Work request — Every record here needs to be written out again exactly.

Records supplied —
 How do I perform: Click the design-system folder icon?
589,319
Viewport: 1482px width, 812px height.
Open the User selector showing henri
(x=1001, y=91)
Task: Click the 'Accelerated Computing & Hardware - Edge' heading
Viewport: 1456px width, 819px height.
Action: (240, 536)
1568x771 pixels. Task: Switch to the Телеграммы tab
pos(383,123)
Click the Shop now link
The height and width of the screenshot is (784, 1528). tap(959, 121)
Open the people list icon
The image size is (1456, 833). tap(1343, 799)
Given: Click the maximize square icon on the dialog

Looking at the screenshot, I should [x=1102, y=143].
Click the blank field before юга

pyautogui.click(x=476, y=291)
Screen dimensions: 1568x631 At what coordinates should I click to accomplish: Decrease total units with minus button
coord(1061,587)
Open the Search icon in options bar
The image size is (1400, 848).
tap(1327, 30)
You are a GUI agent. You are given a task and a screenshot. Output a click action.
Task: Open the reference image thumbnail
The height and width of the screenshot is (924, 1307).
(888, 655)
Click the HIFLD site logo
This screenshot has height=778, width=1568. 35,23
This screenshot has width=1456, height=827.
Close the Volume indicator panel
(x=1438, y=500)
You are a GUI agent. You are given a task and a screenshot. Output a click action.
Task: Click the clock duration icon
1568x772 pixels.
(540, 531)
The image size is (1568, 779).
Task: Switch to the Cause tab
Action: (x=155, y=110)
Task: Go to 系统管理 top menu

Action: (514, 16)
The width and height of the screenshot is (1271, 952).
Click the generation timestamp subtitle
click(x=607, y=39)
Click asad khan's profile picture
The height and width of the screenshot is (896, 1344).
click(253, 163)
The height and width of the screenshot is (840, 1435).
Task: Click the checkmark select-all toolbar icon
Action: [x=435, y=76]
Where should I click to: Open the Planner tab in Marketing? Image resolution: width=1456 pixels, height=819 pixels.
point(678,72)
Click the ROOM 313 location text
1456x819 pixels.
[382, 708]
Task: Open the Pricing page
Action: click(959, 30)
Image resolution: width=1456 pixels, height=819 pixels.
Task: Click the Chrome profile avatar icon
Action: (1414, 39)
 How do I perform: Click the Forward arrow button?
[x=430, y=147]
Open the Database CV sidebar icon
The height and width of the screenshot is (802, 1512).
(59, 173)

Response area —
 How do I perform: Click the design-system folder icon?
589,319
Viewport: 1482px width, 812px height.
Open the User selector showing henri
(x=1001, y=91)
Task: Click the 'Accelerated Computing & Hardware - Edge' heading
Viewport: 1456px width, 819px height.
Action: (240, 536)
1568x771 pixels. Task: Switch to the Телеграммы tab
pos(383,123)
Click the Shop now link
The height and width of the screenshot is (784, 1528). tap(959, 121)
Open the people list icon
The image size is (1456, 833). tap(1343, 799)
Given: Click the maximize square icon on the dialog

Looking at the screenshot, I should [x=1102, y=143].
Click the blank field before юга

pyautogui.click(x=476, y=291)
Screen dimensions: 1568x631 At what coordinates should I click to accomplish: Decrease total units with minus button
coord(1061,587)
Open the Search icon in options bar
The image size is (1400, 848).
tap(1327, 30)
You are a GUI agent. You are given a task and a screenshot. Output a click action.
Task: Open the reference image thumbnail
The height and width of the screenshot is (924, 1307).
(888, 655)
Click the HIFLD site logo
This screenshot has height=778, width=1568. 35,23
This screenshot has width=1456, height=827.
Close the Volume indicator panel
(x=1438, y=500)
You are a GUI agent. You are given a task and a screenshot. Output a click action.
Task: Click the clock duration icon
1568x772 pixels.
(540, 531)
The image size is (1568, 779).
Task: Switch to the Cause tab
Action: (x=155, y=110)
Task: Go to 系统管理 top menu

Action: (514, 16)
The width and height of the screenshot is (1271, 952).
Click the generation timestamp subtitle
click(x=607, y=39)
Click asad khan's profile picture
The height and width of the screenshot is (896, 1344).
click(253, 163)
The height and width of the screenshot is (840, 1435).
Task: Click the checkmark select-all toolbar icon
Action: [x=435, y=76]
Where should I click to: Open the Planner tab in Marketing? Image resolution: width=1456 pixels, height=819 pixels.
point(678,72)
Click the ROOM 313 location text
1456x819 pixels.
[382, 708]
Task: Open the Pricing page
Action: click(959, 30)
Image resolution: width=1456 pixels, height=819 pixels.
Task: Click the Chrome profile avatar icon
Action: (1414, 39)
 How do I perform: Click the Forward arrow button?
[x=430, y=147]
Open the Database CV sidebar icon
The height and width of the screenshot is (802, 1512).
(59, 173)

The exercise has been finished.